Der Tanz am Theater ist allerdings kein Millionending – nicht einmal eine eigenständige Sparte, wie es der scheidende Tanzchef Marco Santi gern gehabt hätte. Und auch optisch geht es im Vergleich zum Weltuntergangspomp der «Attila»-Oper draussen auf dem Platz hier karg zu und her. Die Kompagnie in grau-blauen Arbeitskleidern (Kostüme Marion Steiner), auf der Bühne und rundherum Trommeln aller Art: Das ist alles. Der ganze Reichtum steckt im Rhythmus.
Und dieser ist phänomenal. «Tänzer sind keine Trommler», sagt Santi zwar im Programmheft, aber in dieser Stunde trommeln sie nicht nur auf Instrumenten, sondern auch auf und mit ihrem eigenen Körper. «Impronte», wie das aus Improvisationen entwickelte Stück heisst, ist ein Lehrstück darüber, wie Rhythmus zur Selbstverständlichkeit werden kann, wenn er aus der Bewegung kommt und nicht kopfig einstudiert ist. Das geht bis zu giftigen Polyrhythmen, welche die Laurenzenkirche in Schwung und das Publikum am Schluss in die hellste Begeisterung bringen.

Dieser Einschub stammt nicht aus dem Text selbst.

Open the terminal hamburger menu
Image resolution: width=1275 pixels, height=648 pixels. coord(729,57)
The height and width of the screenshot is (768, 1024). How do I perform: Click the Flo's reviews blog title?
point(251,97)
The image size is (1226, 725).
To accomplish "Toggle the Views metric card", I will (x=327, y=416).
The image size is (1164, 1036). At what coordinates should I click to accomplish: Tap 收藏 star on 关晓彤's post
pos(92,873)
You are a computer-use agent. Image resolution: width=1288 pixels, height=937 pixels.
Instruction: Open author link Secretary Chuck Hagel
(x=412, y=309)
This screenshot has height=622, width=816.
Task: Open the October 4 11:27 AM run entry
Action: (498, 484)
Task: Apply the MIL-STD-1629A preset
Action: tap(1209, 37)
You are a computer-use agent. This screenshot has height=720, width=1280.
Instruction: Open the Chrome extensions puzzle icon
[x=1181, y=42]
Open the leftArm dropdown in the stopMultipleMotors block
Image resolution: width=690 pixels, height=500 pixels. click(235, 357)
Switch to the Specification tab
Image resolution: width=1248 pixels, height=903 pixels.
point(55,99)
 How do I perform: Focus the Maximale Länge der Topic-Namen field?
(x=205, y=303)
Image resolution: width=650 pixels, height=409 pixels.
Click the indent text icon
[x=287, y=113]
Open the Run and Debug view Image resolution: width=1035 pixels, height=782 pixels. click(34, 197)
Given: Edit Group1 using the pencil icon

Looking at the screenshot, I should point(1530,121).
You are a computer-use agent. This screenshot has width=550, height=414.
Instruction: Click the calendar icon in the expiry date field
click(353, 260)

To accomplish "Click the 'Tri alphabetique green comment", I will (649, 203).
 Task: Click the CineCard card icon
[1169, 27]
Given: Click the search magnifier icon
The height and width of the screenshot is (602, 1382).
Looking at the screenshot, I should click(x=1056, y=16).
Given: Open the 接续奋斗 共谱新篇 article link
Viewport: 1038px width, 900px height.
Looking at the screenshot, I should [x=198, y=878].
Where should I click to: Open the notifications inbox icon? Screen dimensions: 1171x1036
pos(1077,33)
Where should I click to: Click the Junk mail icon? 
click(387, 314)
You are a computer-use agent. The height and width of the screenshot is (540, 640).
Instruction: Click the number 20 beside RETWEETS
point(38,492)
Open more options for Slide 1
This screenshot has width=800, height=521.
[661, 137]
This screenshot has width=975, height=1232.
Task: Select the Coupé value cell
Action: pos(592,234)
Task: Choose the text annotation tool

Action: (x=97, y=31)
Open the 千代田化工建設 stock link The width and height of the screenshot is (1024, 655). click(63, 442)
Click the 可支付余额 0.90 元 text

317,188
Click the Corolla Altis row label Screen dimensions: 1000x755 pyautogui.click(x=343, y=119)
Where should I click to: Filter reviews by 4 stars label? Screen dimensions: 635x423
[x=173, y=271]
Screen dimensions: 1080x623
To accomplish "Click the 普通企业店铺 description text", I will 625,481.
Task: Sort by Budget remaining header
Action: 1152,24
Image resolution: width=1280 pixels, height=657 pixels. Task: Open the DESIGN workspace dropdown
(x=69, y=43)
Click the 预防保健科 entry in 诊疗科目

Ein Triumph auch für Heinz Lieb: Der St.Galler «Cosmic Drummer» (hier im Bild) hält sich zwar meist im Hintergrund, baut aber mit seinem Schlagwerk das Fundament und spielt auf dem orientalischen Hang zwischendurch zärtliche Melodien. Da wird das Programm für Momente etwas gefühlig – sonst aber packt es von A bis Z: das mysteriöse Vogelgezwitscher auf den Emporen, der Aufmarsch der Arbeitsbrigade im brandheissen Fünfvierteltakt, eine nächtliche Regenwald-Impression, Szenen von Kampf, Liebe und Vereinzelung und das sich hochpeitschende, ekstatische Finale.
Marco Santi hat in St.Gallen eine Truppe hochmusikalischer und charakterstarker Tänzerinnen und Tänzer zusammengefügt – sie bleibt zum Glück noch ein Jahr.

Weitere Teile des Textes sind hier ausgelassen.